EXTRACT PROVIDED
┄┄┄┄┄┄┄┄┄┄┄┄┄┄┄┄┄┄┄┄

A significant issue with an RNP approach is that it is vital that the correct pressure setting is provided to the pilots by ATC. If the wrong pressure is given, the aircraft will be at the wrong altitude at any given point on the final approach.
This is precisely what happened on May 23rd.

 The following is the transcript from the ATC recordings. Note French ATC gives the wrong pressure setting repeatedly.

At 11:32:24, on approach to CDG, the controller instructed the pilots to descend to 6,000ft with an incorrect QNH (1011 instead of 1001 valid at the time5), “Red Nose 4 3 1 1, descend … descend 6,000 ft, 1 0 1 1.”

 At 11:34:28, she instructed the crew to descend to 5,000 ft and repeated the incorrect QNH, “Red Nose 4 3 1 1, descend 5,000 ft, 1 0 1 1, cleared full RNP 2 7 R.”

┄┄┄┄┄┄┄┄┄┄┄┄┄┄┄┄┄┄┄┄

(Item-finding records)
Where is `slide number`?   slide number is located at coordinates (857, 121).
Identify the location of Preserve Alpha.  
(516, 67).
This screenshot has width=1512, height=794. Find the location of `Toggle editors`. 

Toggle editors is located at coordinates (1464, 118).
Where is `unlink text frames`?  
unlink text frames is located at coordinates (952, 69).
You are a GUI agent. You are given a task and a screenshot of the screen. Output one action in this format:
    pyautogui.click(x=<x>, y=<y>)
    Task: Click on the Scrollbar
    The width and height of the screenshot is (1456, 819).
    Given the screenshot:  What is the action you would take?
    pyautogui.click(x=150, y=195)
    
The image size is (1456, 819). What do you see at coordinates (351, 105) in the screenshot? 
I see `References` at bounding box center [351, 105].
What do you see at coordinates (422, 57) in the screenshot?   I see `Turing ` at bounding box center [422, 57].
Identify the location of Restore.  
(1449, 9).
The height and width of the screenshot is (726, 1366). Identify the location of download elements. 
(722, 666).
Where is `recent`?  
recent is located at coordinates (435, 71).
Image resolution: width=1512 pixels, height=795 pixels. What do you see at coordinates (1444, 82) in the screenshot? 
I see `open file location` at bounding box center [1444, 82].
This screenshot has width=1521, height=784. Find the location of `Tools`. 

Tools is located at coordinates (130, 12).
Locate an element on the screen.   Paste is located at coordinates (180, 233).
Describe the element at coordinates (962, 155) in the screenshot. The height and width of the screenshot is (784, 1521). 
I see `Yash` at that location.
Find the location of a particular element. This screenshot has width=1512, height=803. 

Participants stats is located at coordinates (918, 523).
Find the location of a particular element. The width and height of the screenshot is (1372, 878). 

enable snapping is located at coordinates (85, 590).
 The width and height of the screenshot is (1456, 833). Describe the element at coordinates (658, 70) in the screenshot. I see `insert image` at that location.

┄┄┄┄┄┄┄┄┄┄┄┄┄┄┄┄┄┄┄┄

WORK TO DO
1. Please rewrite the paragraph of the CDG approach excerpt that begins "A significant issue with an RNP approach" in a shorter form, keeping its main facts.
2. Carry the CDG approach excerpt forward from its last sentence.

RESPONSES FOR EACH TASK
1. On an RNP approach, ATC must give pilots the correct pressure setting. A wrong setting puts the aircraft at the wrong altitude at every point on the final approach.

2.
 At 11:35:37, the same controller instructed an easyJet flight crew to descend to 5,000 ft with the same incorrect QNH, “Easy 7 5 Mike Alpha direct Papa Golf 6 5 0 … and descend 5,000 ft 1 0 1 1,

So, why is there an issue with being given the wrong pressure setting?

The QNH (air pressure) given to the flight crew differed by 10 hPa from the correct QNH. This led to an approach that, as the above image shows, was around 280 ft below the correct and safe descent profile. Therefore, when the crew transferred to the tower frequency, as per standard procedure, the controller gave the landing clearance without giving them the QNH value.

The failure of the French ATC to provide the correct pressure setting began a series of events that resulted in the  airbus descending to 6ft above the ground, nearly a mile before the runway threshold.

As the often quoted ‘swiss cheese’ model confirms, there were numerous failures that all ‘lined up’. However, dispite these failures being highlighted in the French report, the inital, ‘big hole’ of two languages  being used at a major airport was not addressed.

So how did ATC’s use of French at CDG significantly impact yet another near-disaster?


Moments after giving the aircraft the wrong pressure setting, the French controller, in French, gave the correct pressure to an Air France aircraft.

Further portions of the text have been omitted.